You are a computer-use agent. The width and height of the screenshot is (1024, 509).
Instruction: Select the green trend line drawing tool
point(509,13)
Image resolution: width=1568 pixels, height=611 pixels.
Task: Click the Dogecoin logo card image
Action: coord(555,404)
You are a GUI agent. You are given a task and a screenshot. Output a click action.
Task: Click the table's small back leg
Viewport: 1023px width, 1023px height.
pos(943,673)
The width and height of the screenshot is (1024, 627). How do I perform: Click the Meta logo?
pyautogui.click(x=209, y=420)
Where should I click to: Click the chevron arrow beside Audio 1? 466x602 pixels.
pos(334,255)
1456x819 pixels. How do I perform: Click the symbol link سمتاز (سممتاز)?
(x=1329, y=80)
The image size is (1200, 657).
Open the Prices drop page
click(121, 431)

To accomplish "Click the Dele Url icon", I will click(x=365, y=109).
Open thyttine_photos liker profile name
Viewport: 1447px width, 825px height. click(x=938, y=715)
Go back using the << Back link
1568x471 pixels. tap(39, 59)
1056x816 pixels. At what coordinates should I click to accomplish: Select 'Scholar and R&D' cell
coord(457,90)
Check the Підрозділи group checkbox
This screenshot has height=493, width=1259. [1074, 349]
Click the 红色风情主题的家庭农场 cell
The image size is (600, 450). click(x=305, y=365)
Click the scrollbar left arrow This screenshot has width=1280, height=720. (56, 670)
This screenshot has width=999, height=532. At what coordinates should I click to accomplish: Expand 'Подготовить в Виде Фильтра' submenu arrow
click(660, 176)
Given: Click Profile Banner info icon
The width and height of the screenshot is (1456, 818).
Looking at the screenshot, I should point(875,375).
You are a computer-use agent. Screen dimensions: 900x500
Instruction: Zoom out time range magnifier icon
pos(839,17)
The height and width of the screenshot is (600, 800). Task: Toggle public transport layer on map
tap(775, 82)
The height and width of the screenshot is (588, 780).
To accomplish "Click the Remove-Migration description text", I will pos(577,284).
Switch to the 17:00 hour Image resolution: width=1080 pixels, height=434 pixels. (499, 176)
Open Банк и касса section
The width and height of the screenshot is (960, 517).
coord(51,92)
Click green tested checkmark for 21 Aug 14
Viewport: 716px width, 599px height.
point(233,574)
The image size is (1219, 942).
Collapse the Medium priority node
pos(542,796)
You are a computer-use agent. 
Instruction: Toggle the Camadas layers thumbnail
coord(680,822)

────────────────────────────────────────

• The problem
Between the line holding "The height and width of the screenshot is (600, 800)." and the end of the rows, inclusive, swap "Toggle" for "Activate" and write out those lines again, leaving everything else as it is.

• Response below
The height and width of the screenshot is (600, 800). Task: Activate public transport layer on map
tap(775, 82)
The height and width of the screenshot is (588, 780).
To accomplish "Click the Remove-Migration description text", I will pos(577,284).
Switch to the 17:00 hour Image resolution: width=1080 pixels, height=434 pixels. (499, 176)
Open Банк и касса section
The width and height of the screenshot is (960, 517).
coord(51,92)
Click green tested checkmark for 21 Aug 14
Viewport: 716px width, 599px height.
point(233,574)
The image size is (1219, 942).
Collapse the Medium priority node
pos(542,796)
You are a computer-use agent. 
Instruction: Activate the Camadas layers thumbnail
coord(680,822)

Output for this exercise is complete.